In a virtual repeat of a statement made by Miley Cyrus earlier this month, country singer Lee Greenwood spoke to PARADE magazine about his feelings on patriotism in music.
“Songs like ‘It’s America’ by Rodney Atkins or ‘American Daughters’ by Emily Buxton, they scare me,” said the singer, fiddling with the zipper of his leather Stars and Stripes jacket. “They feel contrived on so many levels. Unless you’re wearing cowboy boots and singing and whining about how America is greater than other countries, it’s not going to sell. I think that’s why Billy Ray Cyrus finally got out of it after ‘Some Gave All.’ You have to wave that flag and be sweet as pie. It makes me nervous, the politics of it all.”

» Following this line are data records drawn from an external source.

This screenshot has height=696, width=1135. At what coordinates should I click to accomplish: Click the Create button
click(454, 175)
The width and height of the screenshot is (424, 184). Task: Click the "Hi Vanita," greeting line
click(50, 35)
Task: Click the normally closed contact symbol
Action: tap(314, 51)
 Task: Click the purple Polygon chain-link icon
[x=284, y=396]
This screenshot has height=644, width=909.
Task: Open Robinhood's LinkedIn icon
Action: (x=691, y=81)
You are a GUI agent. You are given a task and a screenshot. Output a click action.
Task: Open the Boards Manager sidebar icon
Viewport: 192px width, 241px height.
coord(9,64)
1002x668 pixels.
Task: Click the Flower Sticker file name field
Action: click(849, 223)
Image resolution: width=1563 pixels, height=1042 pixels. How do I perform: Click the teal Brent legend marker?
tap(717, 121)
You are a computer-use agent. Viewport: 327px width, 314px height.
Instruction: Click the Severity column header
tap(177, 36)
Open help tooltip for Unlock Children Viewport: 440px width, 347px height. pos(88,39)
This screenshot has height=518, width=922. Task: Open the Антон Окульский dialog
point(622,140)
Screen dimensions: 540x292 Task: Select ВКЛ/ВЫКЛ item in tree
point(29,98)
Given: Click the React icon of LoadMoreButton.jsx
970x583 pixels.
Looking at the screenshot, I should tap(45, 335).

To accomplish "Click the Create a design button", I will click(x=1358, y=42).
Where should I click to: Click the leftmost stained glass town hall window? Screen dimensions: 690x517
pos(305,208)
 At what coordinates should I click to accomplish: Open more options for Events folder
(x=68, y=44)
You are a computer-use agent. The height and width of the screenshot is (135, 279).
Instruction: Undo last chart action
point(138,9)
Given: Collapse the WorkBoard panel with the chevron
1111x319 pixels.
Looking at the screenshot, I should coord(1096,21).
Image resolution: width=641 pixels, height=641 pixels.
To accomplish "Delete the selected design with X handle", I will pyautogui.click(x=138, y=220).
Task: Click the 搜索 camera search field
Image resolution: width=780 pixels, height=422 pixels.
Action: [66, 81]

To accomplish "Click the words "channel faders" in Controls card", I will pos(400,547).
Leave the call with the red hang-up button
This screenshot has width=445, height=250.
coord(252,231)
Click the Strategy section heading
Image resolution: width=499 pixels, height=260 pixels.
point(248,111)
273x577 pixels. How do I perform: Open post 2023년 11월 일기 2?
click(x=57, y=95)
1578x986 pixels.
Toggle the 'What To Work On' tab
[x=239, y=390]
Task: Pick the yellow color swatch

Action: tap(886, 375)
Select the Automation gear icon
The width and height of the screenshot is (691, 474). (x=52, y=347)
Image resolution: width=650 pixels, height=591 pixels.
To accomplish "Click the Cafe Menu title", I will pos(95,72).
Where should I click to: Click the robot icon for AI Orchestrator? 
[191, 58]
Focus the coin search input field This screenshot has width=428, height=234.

“In fact, I wouldn’t be surprised to see some of these same people using their patriotic songs as centerpieces of their concerts well into the future, even as many as 20 years after their radio careers have dried up,” continued Greenwood, who first released radio staple “God Bless the USA” in 1984. “All told, songs of this sort could be rereleased in hokey updated versions and used to shore up nationalist sentiment… and justify ever more frightening warmongering efforts… into perpetuity.”
“Worst of all, these patriotic songs have a built-in defense mechanism, regardless of how contrived they might be, because anyone who thinks they’re anything less than stellar compositions is labeled a socialist. As though disliking a formulaic America song is a vote against the troops or something.”
Adjusting his bald eagle lapel pin, Greenwood concluded: “It just feels incredibly manipulative to me.”